表題番号:2023C-671 日付:2024/02/06
研究課題誘電体光プローブによるナノ微粒子制御の研究
研究者所属(当時) 資格 氏名
(代表者) 理工学術院 大学院情報生産システム研究科 教授 坪川 信
研究成果概要
光ピンセットと呼ばれるナノ粒子捕捉、移送は、レーザ 光がもたらす光力(散乱力と勾配力)に基づいているが、通常、勾配力は散乱力に比べて小さいため、安定した粒子捕捉や移送には、散乱力と均衡しうる勾配力が必要である。そのためにはナノサイズ空間内に光強度の急峻な変化を作り出し、かつその強度分布(ホットスポット)を空間移動することが要求される。従来、多くの事例ではプラズモニック導波路やフォトニック結晶構造を埋め込んだ複雑な光導波路が用いられてきたが、熱問題や製造困難など問題を有し、安定した捕捉や長距離粒子移送が実現されていなかった。

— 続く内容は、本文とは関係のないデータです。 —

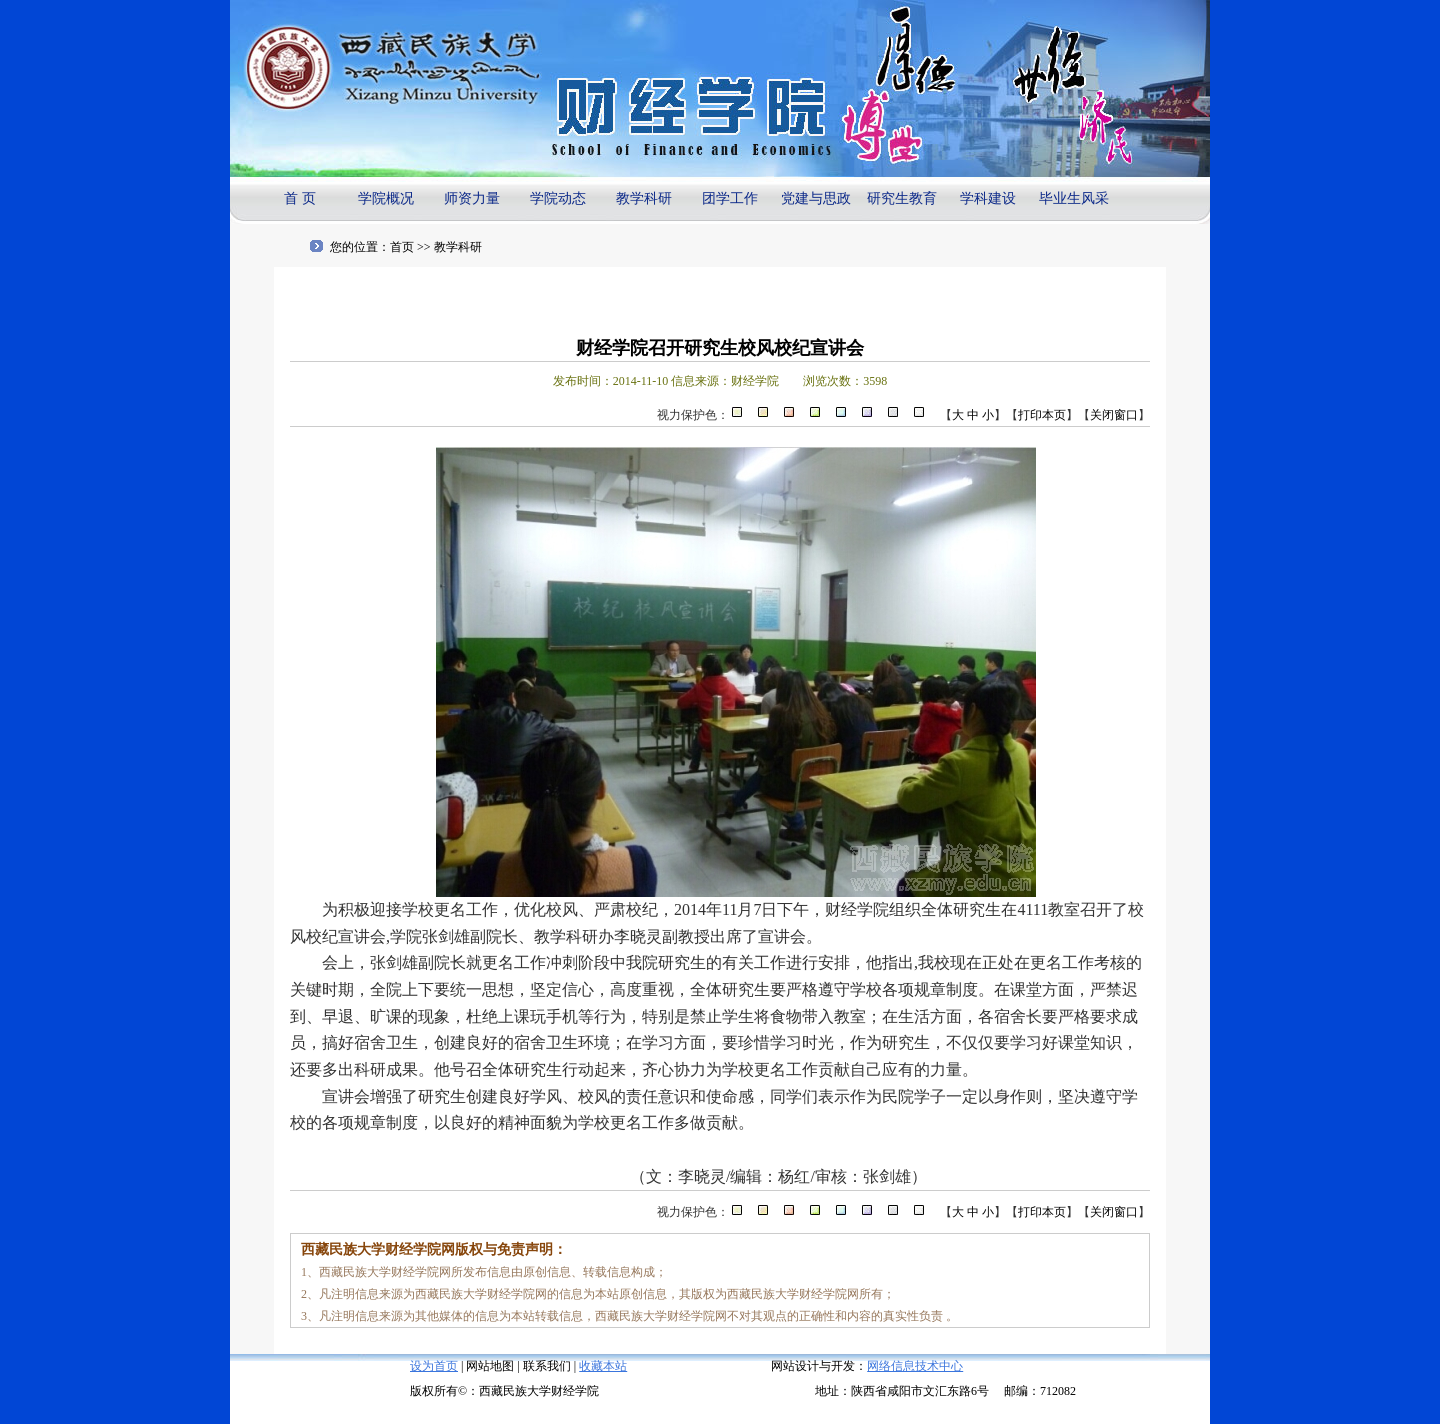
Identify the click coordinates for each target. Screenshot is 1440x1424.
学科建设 (988, 198)
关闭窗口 (1114, 415)
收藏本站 (603, 1366)
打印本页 (1042, 415)
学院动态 (558, 198)
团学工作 (730, 198)
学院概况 (386, 198)
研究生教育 (902, 198)
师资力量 (472, 198)
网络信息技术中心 (915, 1366)
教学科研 (644, 198)
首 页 (300, 198)
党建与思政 (816, 198)
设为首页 (434, 1366)
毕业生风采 (1074, 198)
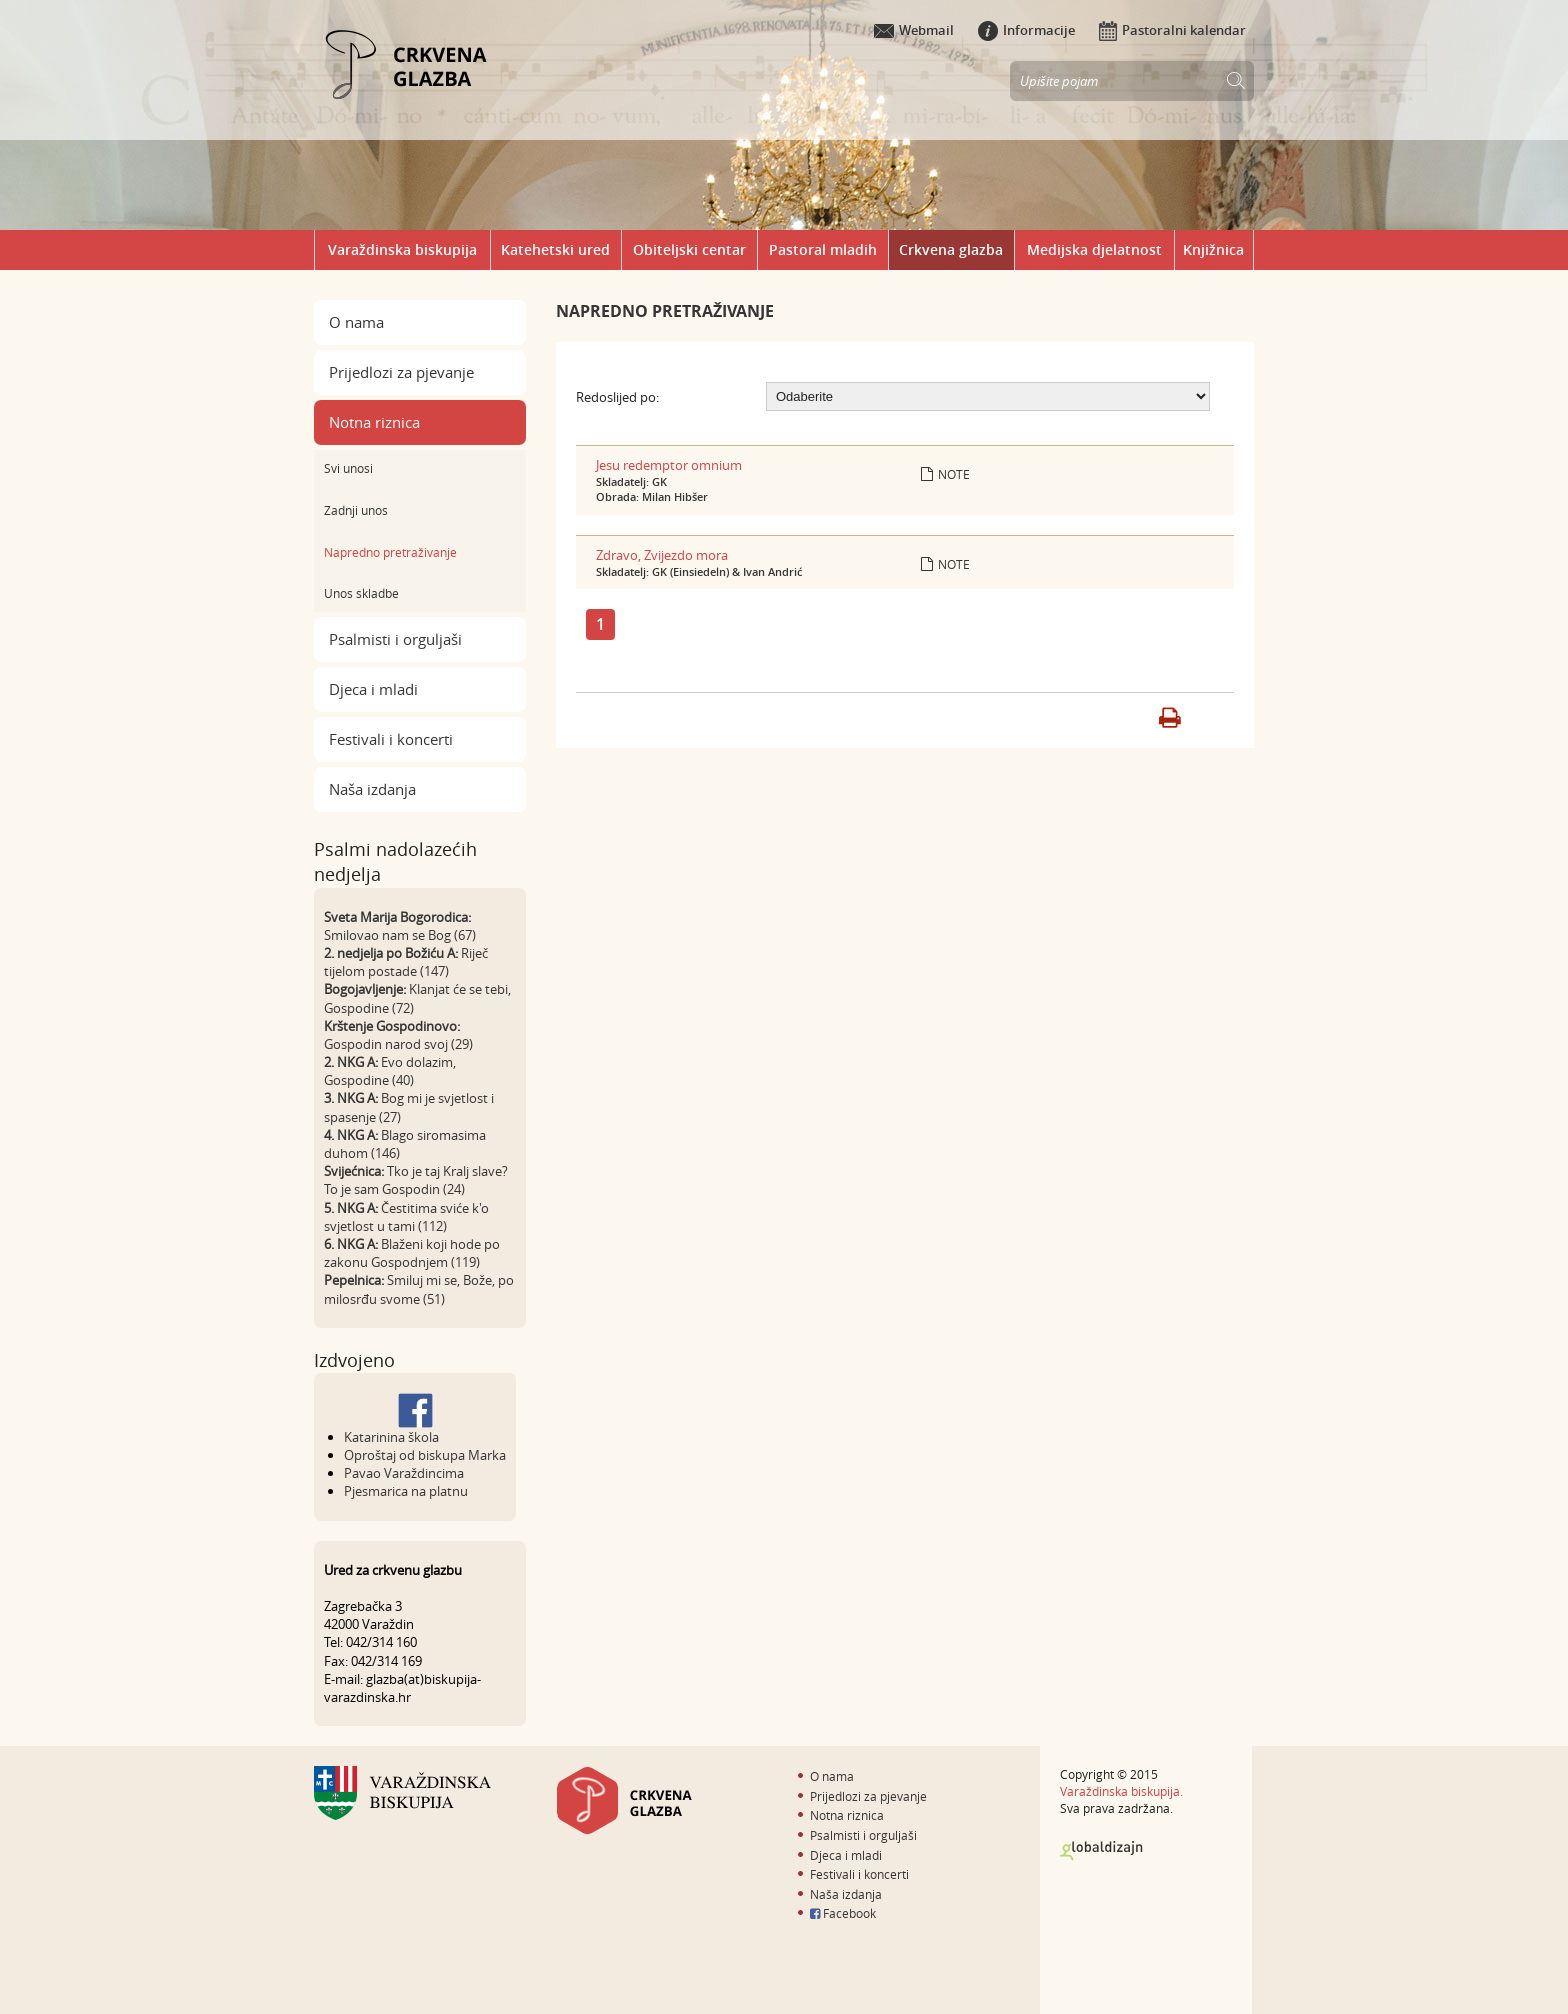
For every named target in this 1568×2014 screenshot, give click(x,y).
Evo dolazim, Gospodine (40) (390, 1071)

我々は、全誘電体構造の高屈折率コントラストを持つボウタイコアマイクロ光ファイバが、ファイバ中心のナノサイズ領域に高い電界密度を発生することに着目し、微粒子がその領域に捕捉可能なことを示した。さらにレーザ波長もしくは入射角条件を変えることにより、長手方向に現れるホットスポット位置をシフトする手法を提案し、100 μmを超える双方向微粒子移送が実現できることを示した。また、従来、捕捉や移送が困難であった周囲溶液より低い低屈折率粒子に対しても、移送を可能にする階段型光導波路構造を提案し、粒子屈折率によるソーティングの可能性を提示した。これら成果は学術誌、会議において発表された。